Check out the Four Things the SAT and ACT Test Creators Will Never Tell You. Alexis Avila, Founder of Prepped & Polished, Tutoring and Test Preparation told us more.
1. You can learn to beat the test. By practicing and learning test-taking strategies (such as back solving questions on the math section or answering reading questions as you read the passage), you won’t only improve your test score, but can ace the test.
I had a student who practiced SAT problems each day, got tutored, and took the test 5 times, and then after super scoring his results (combining his best sections from multiple sittings), he improved close to 500 points and got into Brown University.
2. The essay graders spend no more than several minutes reading and grading your essay. The SAT graders are trained to do a masterful job of glancing through hundreds of essays in a sitting. Therefore, it’s critical that you make a great first impression on the judges by taking care of the basics.
Qualities of a cosmetically appealing essay include:
Legible handwriting (not cramped, enough spacing between words)
No cross-outs (erase all mistakes)
3 to 5 indented paragraphs (introduction, 1 to 3 supporting paragraphs, conclusion)
The longer the better (minimum 1.5 pages. In general, scores decrease as the length decreases)
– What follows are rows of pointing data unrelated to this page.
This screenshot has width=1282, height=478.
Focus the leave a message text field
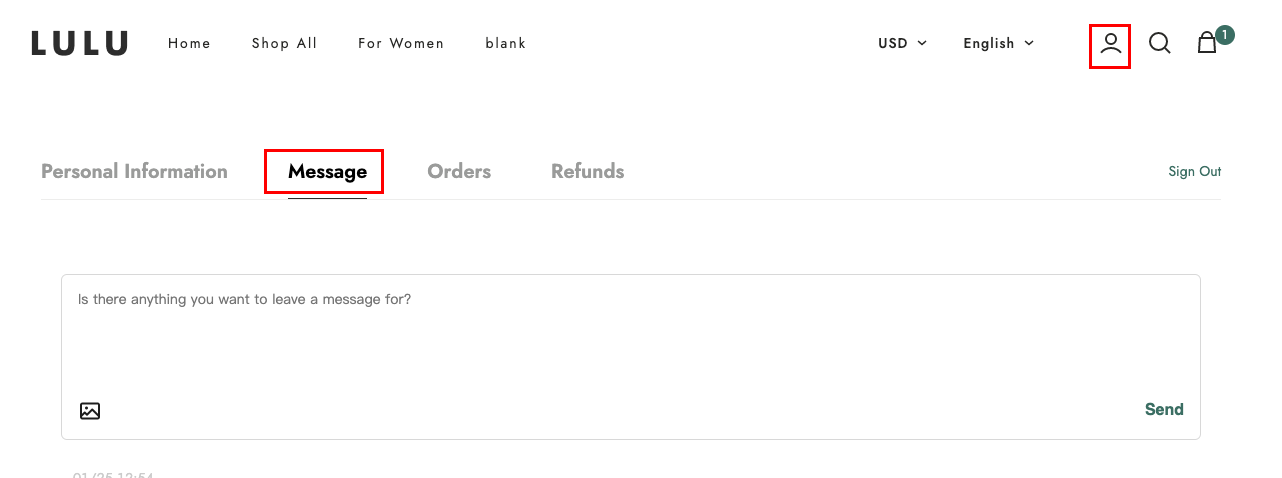[x=630, y=333]
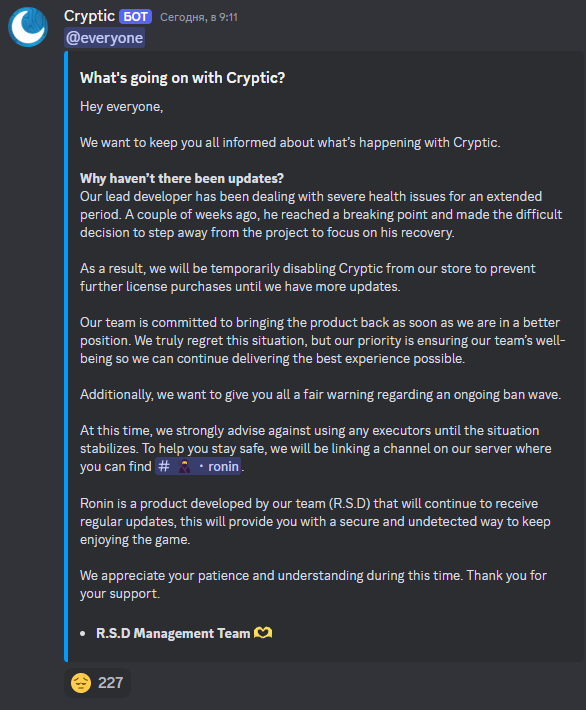
Task: Click the paragraph starting Ronin is a product
Action: [x=315, y=522]
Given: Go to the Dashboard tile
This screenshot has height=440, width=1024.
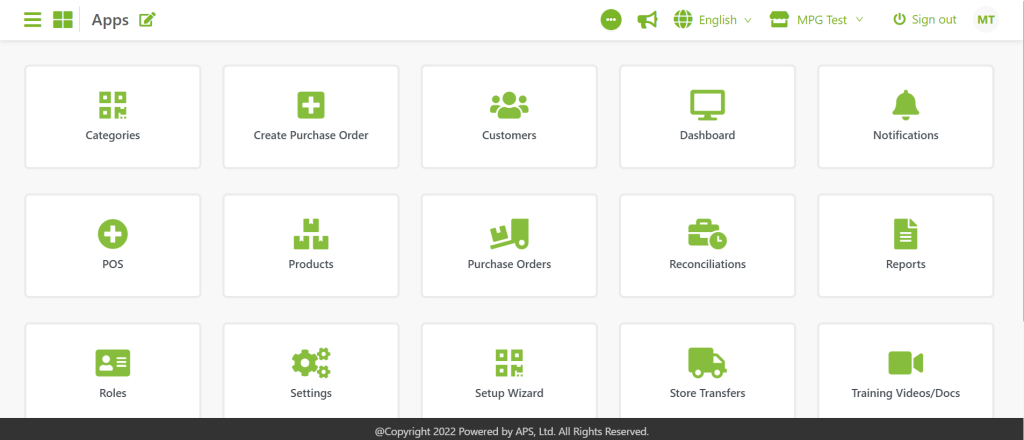Looking at the screenshot, I should tap(707, 116).
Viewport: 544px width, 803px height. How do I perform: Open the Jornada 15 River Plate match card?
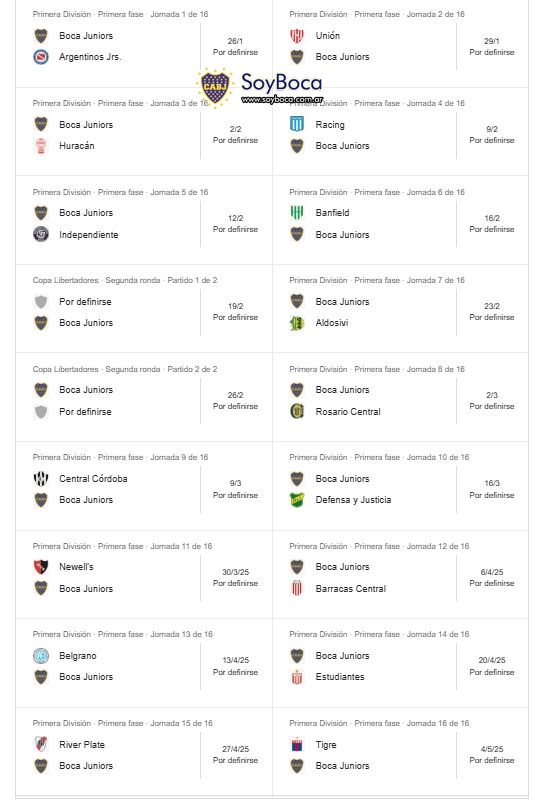pos(144,751)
3.The SAT is probably a harder test than the ACT test.
For years, students have come to my office to take my Test Prep Selector Practice Test which is an ACT SAT Hybrid Test comparing your ACT score to your SAT, and find that the majority of students do better on their ACT sections than on SAT sections. Why is that? The ACT is a more straightforward, less trickily worded exam; with fewer answer choices, no guessing penalty, and best overlaps with the school curriculum.
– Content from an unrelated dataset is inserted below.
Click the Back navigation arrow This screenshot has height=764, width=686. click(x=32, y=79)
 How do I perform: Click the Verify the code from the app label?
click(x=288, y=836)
The SAT, which is getting redesigned starting March 2016 is trying desperately to look more like the ACT. The SAT got rid of the guessing penalty, there are fewer answer choices, and made the essay optional, but still the SAT exam questions look harder than ACT questions! So when applying for colleges, consider taking the ACT.
4.The SAT and ACT tests will help you get into college but not predict how successful you will be in college and post-college.
A good SAT or ACT score may get you into a better college on paper. But it’s proven that an accurate predictor of success is not the college you go to but how you utilize your time while in college.
A recent Gallup poll surveyed nearly 30,000 college graduates last year and found the percentages of students, who were thriving in all aspects of their lives, did not vary whether the grads went to a public or private four-year college.
I have students who got descent test scores, didn’t get into a top college but are doing amazingly well. What is their secret? These students maximize their time while at college. They find great programs and professors to partner with, they take advantage of the many internships available to them, and make great social and professional connections.
Overall I know students who didn’t ace the SAT and they are now young adults running their own businesses, working in careers that suit their passions, and best of all these students are happy. Just don’t tell the SAT that!